In a joint document, Britain and the EU agreed that Barnier and UK negotiator David Frost would meet through the weekend and continue every day if necessary beyond that to bridge their yawning differences once a post-Brexit transition ends on December 31.

However, the 10-point memo cautioned that "nothing is agreed in these negotiations until a final overall agreement is reached". The extent of state subsidies, how to arbitrate future differences and fishing rights remain key sticking points.

Before leaving Brussels, Barnier briefed leaders in the European Parliament about his "intensive talks" coming up.

"As has been the case throughout the negotiations, transparency and unity are key. The EP will have its say on any deal," he tweeted.

Any deal will need parliamentary ratification on both sides before the end of the year, increasing the pressure on the negotiators to craft a legally binding text in the days ahead.

Speaking to Sky News, British policing minister Kit Malthouse said he had his "fingers crossed" that the new urgency injected into the fraught talks would pay off.

"Negotiations often involve a bit of temper, and tensions, and slamming doors, and walking out," he said.

"It's in the nature of a negotiation that these things become tense, particularly towards the end when you're facing a deadline."

The breakthrough, which pushed the pound to six-week highs on currency markets, came hours after Barnier said that an agreement was "within our grasp" if both sides compromised.

An EU summit last week had said any compromises would have to come from Britain, angering Johnson's government which then threatened to walk away.

Barnier also said the 27-nation bloc would proceed on "the basis of legal texts", satisfying British demands for an intensification of the process to finalise a treaty.

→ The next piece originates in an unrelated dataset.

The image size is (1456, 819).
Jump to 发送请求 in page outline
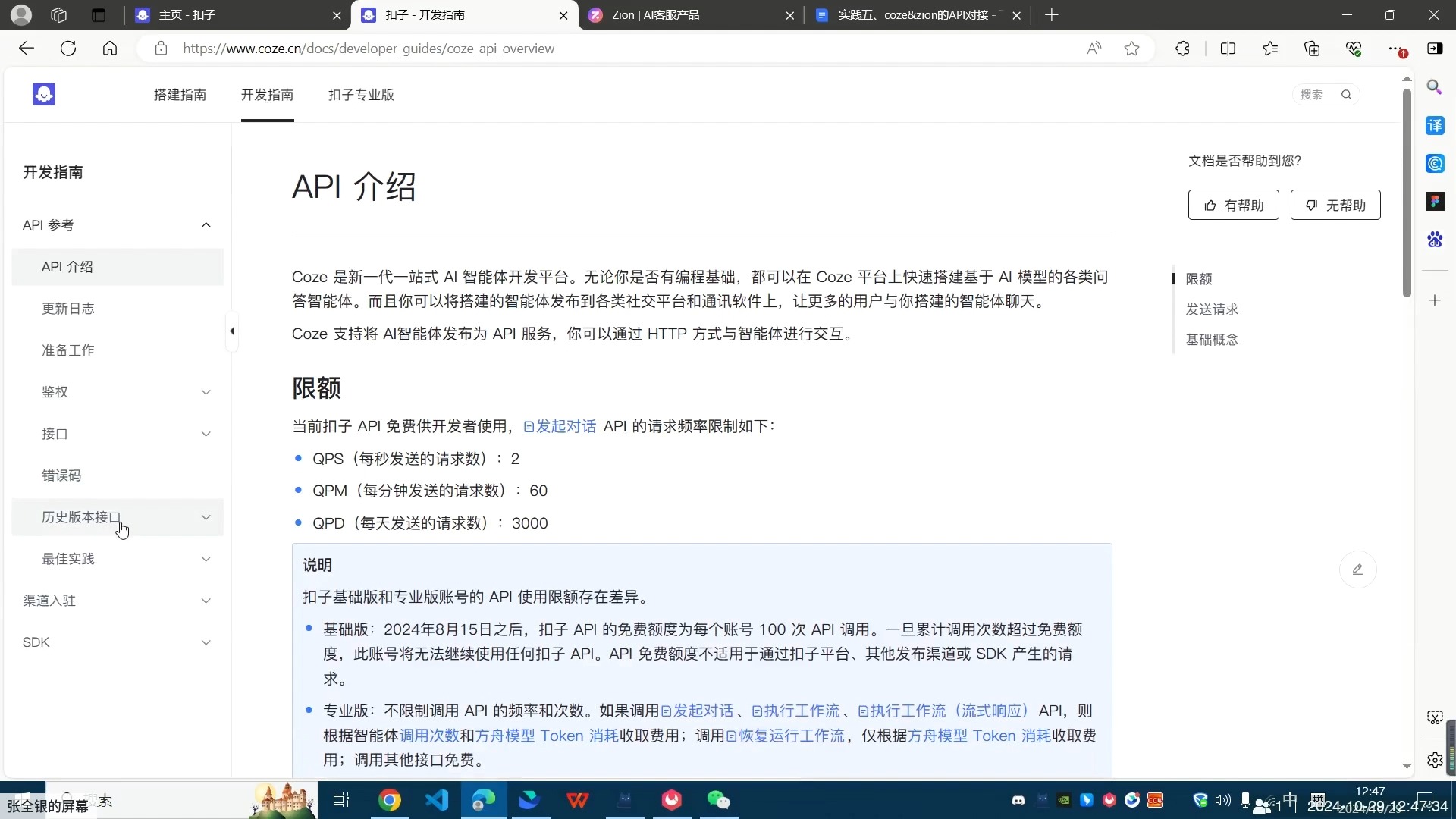click(1211, 309)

Johnson's spokesman said if the talks failed, the UK would end the transition period on a barebones arrangement with the EU governed by World Trade Organization quotas and tariffs, "and will prosper in doing so".

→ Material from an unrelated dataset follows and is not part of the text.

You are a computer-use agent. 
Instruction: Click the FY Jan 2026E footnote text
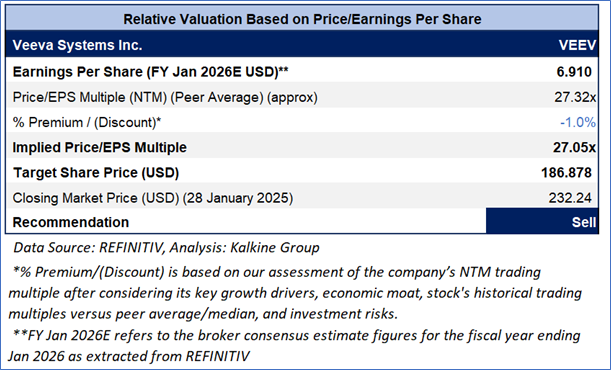[x=294, y=346]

However, such a "no deal" Brexit scenario in just over two months could see huge disruption to EU-UK business, just as both sides grapple with the economic havoc of the coronavirus pandemic.

Anxiety has been mounting about the likely repercussions of that, with European fishermen notably warning they face ruin if deprived of access to Britain's rich waters.

On the UK side, businesses complain the government is failing to prepare on an array of fronts. Even with a trade deal, British companies will still need to wade through reams of new red tape to ensure their goods comply with EU standards.

That applies especially to road hauliers transporting goods to France through ports in southeast England, who will need a special new permit to enter the county of Kent to prove their cargoes are EU-compliant.

In a bid to prevent EU-bound trucks from snarling up the region's roads from January 1, the government Thursday submitted new legislation to enforce fines on lorry drivers who enter Kent without the permit.

"As in all aspects of business," Malthouse said, "you prepare for the worst and hope for the best".